[Opening Provided text section]
Ficus deltoidea Jack: A Review on Its Phytochemical and Pharmacological Importance.

Ficus deltoidea Jack (Moraceae) has had a long history of use in traditional medicine among the Malays to alleviate and heal ailments such as sores, wounds, and rheumatism and as an after-birth tonic and an antidiabetic drug. Modern pharmacological studies demonstrated that this plant has a wide variety of beneficial attributes for human health. Despite its importance, a review of this species has not been published in the scientific literature to date. Here, we review and summarize the historic and current literature concerning the botany, traditional uses, phytochemistry, pharmacological effects, and toxicity of this wonder plant. This summary could be beneficial for future research aiming to exploit the therapeutic potential of this useful, medicinal species.

1. Introduction

For many years there has been a tremendous interest in biological products gained from megadiversity countries like Malaysia. These invaluable products are explored for the potential discovery of novel biomolecules that have possible future uses. Recently, natural plant products have been gaining popularity in the prevention and treatment of various diseases. Traditional medicines from plants have attracted major attention worldwide because of their potential pharmaceutical importance.

One of the most popular and well-known plants with a long history of use among the Malays is Ficus deltoidea Jack, a plant of the family Moraceae. Ficus deltoidea not only has been used as a medicine for various ailments in the Malay Archipelago, but also has been distributed and formulated as capsules, tea, and tonic tea throughout Malaysia. This review will unify fragmented information regarding F. deltoidea in terms of its botany, traditional uses, phytochemistry, and pharmaceutical effects in order to facilitate better understanding and provide further support for the ethnopharmacological use of this important species.

2. Botany

2.1. Botanical Name

Its botanical name is Ficus deltoidea Jack.

2.1.1. Subsp.    Deltoidea

The synonyms are F. deltoidea var. angustifolia (Miq.) Corner, F. deltoidea forma angustissima Corner, F. deltoidea var. arenaria Corner, F. deltoidea var. bilobata Corner, F. deltoidea var. borneensis Corner, F. deltoidea forma subhirsuta Corner, F. deltoidea var. kunstleri (King) Corner, F. deltoidea var. lutescens (Desf.) Corner, F. deltoidea forma longipedunculata Corner, F. deltoidea forma subsessilis (Miq.) Corner, F. deltoidea var. peltata Corner, F. deltoidea var. recurvata Kochummen, and F. deltoidea var. trengganuensis Corner [1].

2.1.2. Subsp. motleyana (Miq.) C.C Berg, Comb. and Stat. Nov

The synonym is F. deltoidea var. oligoneura (Miq.) Corner [1].

2.2. Common Names

It is commonly known as mistletoe fig and also as Mas Cotek, Telinga Beruk, or Serapat Angin by Malays. Other vernacular names include Sempit-Sempit and Agoluran for people in Sabah, Sarawak, and the Kalimantan Islands, Tabat Barito in Indonesia, and Kangkalibang in Africa.
[Closing Provided text section]
[Opening Record set section]
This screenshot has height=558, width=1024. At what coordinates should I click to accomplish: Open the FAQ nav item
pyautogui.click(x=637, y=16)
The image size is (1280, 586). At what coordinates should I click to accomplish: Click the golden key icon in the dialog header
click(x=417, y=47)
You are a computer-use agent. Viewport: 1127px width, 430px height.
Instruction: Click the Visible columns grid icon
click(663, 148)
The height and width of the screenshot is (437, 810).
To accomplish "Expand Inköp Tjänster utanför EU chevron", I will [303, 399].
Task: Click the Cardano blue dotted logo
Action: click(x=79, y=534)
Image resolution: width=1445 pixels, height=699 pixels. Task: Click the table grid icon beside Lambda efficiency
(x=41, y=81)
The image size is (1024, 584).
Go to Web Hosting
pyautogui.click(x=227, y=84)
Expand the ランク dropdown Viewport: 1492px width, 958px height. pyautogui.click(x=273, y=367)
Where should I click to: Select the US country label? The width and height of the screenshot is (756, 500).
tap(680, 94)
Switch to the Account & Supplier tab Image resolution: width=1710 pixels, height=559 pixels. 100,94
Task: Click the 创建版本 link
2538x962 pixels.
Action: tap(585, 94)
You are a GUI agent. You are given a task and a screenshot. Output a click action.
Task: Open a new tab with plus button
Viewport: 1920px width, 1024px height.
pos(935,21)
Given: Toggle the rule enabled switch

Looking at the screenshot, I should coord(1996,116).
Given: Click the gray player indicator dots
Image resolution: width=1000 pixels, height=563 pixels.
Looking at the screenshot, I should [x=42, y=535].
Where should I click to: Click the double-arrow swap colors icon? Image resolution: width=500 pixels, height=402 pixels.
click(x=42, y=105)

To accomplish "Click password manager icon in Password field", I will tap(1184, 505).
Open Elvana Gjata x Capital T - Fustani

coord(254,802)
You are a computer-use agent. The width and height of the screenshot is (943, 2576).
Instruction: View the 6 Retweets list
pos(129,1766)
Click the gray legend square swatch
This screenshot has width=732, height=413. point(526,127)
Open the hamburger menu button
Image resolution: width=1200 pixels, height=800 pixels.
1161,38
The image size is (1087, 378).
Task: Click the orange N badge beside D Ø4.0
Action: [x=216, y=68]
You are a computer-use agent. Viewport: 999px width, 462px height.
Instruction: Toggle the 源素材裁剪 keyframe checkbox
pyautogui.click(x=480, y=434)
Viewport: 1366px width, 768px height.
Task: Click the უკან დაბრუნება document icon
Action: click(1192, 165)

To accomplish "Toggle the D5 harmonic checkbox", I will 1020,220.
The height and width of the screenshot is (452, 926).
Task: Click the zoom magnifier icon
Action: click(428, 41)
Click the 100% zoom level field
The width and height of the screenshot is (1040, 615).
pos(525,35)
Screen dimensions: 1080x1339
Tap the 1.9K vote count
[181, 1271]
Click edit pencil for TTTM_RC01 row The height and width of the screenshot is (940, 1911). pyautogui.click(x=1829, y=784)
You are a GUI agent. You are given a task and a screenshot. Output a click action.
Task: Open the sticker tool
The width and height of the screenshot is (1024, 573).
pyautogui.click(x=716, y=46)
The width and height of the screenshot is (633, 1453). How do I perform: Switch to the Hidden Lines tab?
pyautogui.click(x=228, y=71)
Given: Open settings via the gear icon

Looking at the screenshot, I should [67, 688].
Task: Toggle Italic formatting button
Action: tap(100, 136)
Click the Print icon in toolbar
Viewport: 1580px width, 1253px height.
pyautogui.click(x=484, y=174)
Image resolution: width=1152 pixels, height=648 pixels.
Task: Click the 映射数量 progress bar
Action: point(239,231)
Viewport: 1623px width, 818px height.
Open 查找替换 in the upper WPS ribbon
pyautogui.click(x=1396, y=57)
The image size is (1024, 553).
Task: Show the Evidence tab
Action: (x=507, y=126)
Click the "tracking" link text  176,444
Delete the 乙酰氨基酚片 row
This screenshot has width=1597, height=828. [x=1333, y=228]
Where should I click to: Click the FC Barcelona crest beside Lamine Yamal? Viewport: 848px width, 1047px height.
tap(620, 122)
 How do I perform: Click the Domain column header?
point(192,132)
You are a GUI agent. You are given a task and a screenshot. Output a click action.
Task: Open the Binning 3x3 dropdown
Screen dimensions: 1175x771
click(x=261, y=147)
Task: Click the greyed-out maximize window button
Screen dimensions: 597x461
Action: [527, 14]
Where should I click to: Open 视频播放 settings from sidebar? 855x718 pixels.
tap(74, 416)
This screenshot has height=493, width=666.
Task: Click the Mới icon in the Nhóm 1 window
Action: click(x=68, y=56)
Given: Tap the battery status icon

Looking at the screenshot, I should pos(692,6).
[Closing Record set section]
- _Activities_
(a) List every common or vernacular name for the plant that the Ficus deltoidea review gives.
(b) In the Ficus deltoidea review, turn the paragraph beginning "One of the most popular and well-known plants" into a short bulleted list that keeps its main facts.
(c) According to the Ficus deltoidea review, what is the synonym for subsp. motleyana?

- _Answers to the exercises_
(a)
- Mistletoe fig
- Mas Cotek
- Telinga Beruk
- Serapat Angin
- Sempit-Sempit
- Agoluran
- Tabat Barito
- Kangkalibang

(b)
- Ficus deltoidea Jack, of the family Moraceae, is a popular plant with a long history of use among the Malays.
- It has been used as a medicine for various ailments in the Malay Archipelago.
- Throughout Malaysia, it has been distributed and formulated as capsules, tea, and tonic tea.
- The review aims to unify fragmented information on its botany, traditional uses, phytochemistry, and pharmaceutical effects.
- The goal is a better understanding of the species and further support for its ethnopharmacological use.

(c) F. deltoidea var. oligoneura (Miq.) Corner.